Outro artista desconhecido, e que se nos afigura de grande merecimento,
é o autor de um bello retrato de Diogo do Couto, que
ornamenta
a edição em folio das suas
Decadas, publicada em 1736. Parece
uma photogravura.
O exemplar onde vem este retrato pertence á selecta livraria
que
é hoje dos filhos do venerando juiz do Supremo Tribunal, o
dr. Aguilar,
bibliophilo apaixonado, como o seu parente conde de Azevedo,
ambos fallecidos. É em papel especial, e ainda
não se me deparou outro
que se lhe possa comparar. Não sei tambem de nenhum que
tenha
aquella gravura.
O retrato parece-me de phantasia, muito differente do que vem
na primeira edição das
Decadas, que foi reproduzido no
Catalogo
de Salvá e ultimamente, em estampa separada, no
Circulo Camoneano.
[9]
O historiador português é representado muito mais
moço. O retrato
não valerá, pela similhança, como
documento historico; mas, pelo primor
da execução, valerá como notavel
documento artistico. Está assignado,
numa letra miudinha, quasi microscopica, e, a legenda diz o seguinte:
L. P. Massilli Vlyssip. Sculp. 1722.
Será este Massilli português ou estrangeiro? Que
significará
aquelle
Vlyssip? Que elle era
lisbonense ou que executára a sua obra
em Lisboa? Eis uma serie de perguntas, que surgiram, como era natural,
no meu espirito, e a que me não julgo por emquanto
habilitado
a responder satisfatoriamente.
A proposito do
famoso Henrique que
gravou o retrato de Francisco
de Arce, citei o testemunho de Gallardo; chamarei outra vez a
terreiro o autor do
Ensayo de una biblioteca
hespanhola de libros raros
y curiosos. Sob o n.º 2881 descreve elle uma obra
de
fr. Pedro de
Maldonado,
Consuelo de justos,
impresso em Lisboa por Pedro Craesbeek,
em 1600.
Esta obra, de que existe um exemplar na Real Bibliotheca da
Ajuda, é muito interessante, ainda que não seja
senão pela dedicatoria,
em que se trata amplamente da vida e feitos de Mathias de Albuquerque.

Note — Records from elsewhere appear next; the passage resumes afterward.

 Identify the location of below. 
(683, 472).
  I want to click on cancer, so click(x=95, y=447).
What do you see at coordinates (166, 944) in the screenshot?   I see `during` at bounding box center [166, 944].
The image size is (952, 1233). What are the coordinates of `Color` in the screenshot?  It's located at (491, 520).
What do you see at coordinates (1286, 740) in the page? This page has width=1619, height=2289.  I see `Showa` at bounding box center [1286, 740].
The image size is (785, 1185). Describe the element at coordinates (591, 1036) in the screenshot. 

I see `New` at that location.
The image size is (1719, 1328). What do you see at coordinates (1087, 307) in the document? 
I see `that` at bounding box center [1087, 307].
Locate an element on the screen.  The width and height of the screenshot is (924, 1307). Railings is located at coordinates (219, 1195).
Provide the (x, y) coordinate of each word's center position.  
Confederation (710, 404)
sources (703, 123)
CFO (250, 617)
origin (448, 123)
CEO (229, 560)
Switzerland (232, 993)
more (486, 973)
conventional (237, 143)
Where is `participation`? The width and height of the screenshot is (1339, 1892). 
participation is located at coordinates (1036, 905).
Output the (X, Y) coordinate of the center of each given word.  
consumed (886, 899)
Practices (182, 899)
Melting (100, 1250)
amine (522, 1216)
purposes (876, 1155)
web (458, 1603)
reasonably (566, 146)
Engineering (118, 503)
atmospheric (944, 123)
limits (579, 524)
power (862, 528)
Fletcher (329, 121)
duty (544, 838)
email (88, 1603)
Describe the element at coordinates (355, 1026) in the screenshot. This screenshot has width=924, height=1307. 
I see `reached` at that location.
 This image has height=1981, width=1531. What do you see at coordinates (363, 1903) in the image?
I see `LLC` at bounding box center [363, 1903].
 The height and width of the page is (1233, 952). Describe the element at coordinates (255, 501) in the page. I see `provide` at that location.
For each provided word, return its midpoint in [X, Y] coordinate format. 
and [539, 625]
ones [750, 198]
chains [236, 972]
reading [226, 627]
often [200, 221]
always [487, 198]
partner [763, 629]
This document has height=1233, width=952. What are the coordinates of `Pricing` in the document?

O frontispicio d'este livro é lindamente gravado, segundo
affirma
o douto bibliographo hespanhol, que o descreve d'este modo:
«El frontis está letra y adornos dibujado y
abierto com primor
y delicadeza. El nombre del artista aparece al pie en letra gallarda,
aunque casi microscopica:
Antonius Pintor Lusitanus
exculp.»
Aqui ha um ligeiro lapso. Em vez de Pintor deve lêr-se Pinto,
e o artista é indubitavelmente o mesmo que gravou em cobre o
frontispicio
da Historia do insigne apparecimento de Nossa Senhora da
Luz, de fr. Roque do Soveral, impresso em 1610, em Lisboa, pelo
mesmo typographo que imprimiu o
Consuelo de
Justos. Esta estampa
é assim rubricada:
Antonio Pinto Lusitano
exculp.
Fr. Pedro Maldonado, natural de Sevilha, era da ordem de Santo
Agostinho, e residia no Convento da Graça em Lisboa. Nesta
cidade publicou
mais alguns livros, entre os quaes um,
Traça e exercicios de um
oratorio,
impresso em 1609 por Jorge Rodrigues. O frontispicio todo gravado
em chapa inteiriça de cobre a talho doce, foi feito
expressamente
para a obra, e traz ao centro um bonito medalhão com
emblemas religiosos.
Não apresenta o nome do artista ou artistas que o
executaram.
[10]
II
A gravura é uma das artes em que mais abunda o elemento
estranjeiro,
como facilmente se póde verificar, percorrendo o Indice de
gravadores do
Catalogo dos retratos collegidos por
Diogo Barbosa Machado,
coordenado pelo sr. dr. José Zephyrino de Meneses Brum e
publicado primitivamente nos Annaes da Bibliotheca Nacional do
Rio de Janeiro, de que se fez uma tiragem em separado, em oito tomos
ou fasciculos, o primeiro dos quaes impresso em 1893 e o ultimo
em 1905.
No reinado de D. João V veiu para Portugal uma colonia de
gravadores,
quasi todos franceses, cujos trabalhos se observam em grande
numero de obras publicadas naquella epoca, em que D. João V
poz o
sello da sua magnificencia.
No reinado de D. João VI foi attrahido de Londres a Lisboa,
por
convite do nosso governo, para dirigir a aula de gravura, annexa
á Impressão
Regia, o celebrado artista italiano Francisco Bartolozzi, de
quem foram discipulos alguns gravadores de merecimento, como Gregorio
Fernandes de Queiroz.
Antigamente eram muito vulgares os livros com frontispicios gravados,
os quaes se pódem dividir em duas especies: uns formados por
vinhetas soltas, que se podiam adaptar a diversas obras; outros feitos
expressamente para uma só. A portada da primeira
edição dos
Lusiadas
repete-se em outros livros. Estas vinhetas eram geralmente de
procedencia italiana, como se deduz do confronto entre obras publicadas
nos dois paizes.
No seculo XVII, sobre tudo no dominio filippino, alguns gravadores,
que exerciam a sua actividade em Hespanha, apparecem a rubricar
com seus nomes, obras impressas em Portugal ou relativas ao
nosso paiz, e o mais curioso é que quasi todos
são flamengos. É possivel
que alguns delles estivessem aqui de passagem, e até
chegassem
a estabelecer residencia temporaria, mas o mais provavel é
que elles
executassem em Madrid as encommendas que de cá lhe faziam os
livreiros
e autores.
Mencionarei agora alguns desses artistas, apontando os seus
traços
biographicos, assim como os trabalhos por elles executados, de
que até agora obtive noticia.
[11]
a)
João Schorquens.
Natural de Flandres e um dos melhores gravadores do seu tempo.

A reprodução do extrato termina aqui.